◆ RECORD EXCERPTS:
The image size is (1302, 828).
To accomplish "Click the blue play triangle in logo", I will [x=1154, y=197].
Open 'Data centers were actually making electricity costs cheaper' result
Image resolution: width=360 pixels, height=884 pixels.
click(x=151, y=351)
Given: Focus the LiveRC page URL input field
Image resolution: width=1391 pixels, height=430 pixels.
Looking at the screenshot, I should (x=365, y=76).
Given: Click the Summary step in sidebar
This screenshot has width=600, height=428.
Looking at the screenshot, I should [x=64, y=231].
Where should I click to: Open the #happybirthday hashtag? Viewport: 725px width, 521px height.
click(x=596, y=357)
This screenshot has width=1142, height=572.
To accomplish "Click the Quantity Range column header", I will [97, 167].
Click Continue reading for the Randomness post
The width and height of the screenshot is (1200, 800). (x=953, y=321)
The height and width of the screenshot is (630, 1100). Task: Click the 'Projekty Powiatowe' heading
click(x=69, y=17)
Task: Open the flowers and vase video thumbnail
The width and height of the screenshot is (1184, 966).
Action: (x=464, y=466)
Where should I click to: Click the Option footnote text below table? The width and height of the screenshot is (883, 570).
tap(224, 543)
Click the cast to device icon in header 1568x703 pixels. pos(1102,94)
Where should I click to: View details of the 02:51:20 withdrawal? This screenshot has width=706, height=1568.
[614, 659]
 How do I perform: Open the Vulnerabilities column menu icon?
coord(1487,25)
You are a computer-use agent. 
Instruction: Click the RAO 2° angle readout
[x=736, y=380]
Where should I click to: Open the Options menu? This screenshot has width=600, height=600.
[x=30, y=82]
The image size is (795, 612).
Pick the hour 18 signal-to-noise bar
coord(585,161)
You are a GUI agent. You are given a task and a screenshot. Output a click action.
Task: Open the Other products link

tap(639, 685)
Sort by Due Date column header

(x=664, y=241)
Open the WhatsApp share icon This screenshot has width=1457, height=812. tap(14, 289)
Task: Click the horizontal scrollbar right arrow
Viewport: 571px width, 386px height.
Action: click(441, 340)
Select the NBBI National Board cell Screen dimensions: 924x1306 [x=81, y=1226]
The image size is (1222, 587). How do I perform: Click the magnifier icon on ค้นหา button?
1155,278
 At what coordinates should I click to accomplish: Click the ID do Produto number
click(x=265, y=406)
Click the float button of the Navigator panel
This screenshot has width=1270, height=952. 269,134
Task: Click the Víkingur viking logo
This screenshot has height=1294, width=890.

◆ ASSIGNED TASK:
The result should be every line that contains "agent", copied from the entries.

◆ SOLUTION FOR THIS TASK:
You are a computer-use agent. 
You are a GUI agent. You are given a task and a screenshot. Output a click action.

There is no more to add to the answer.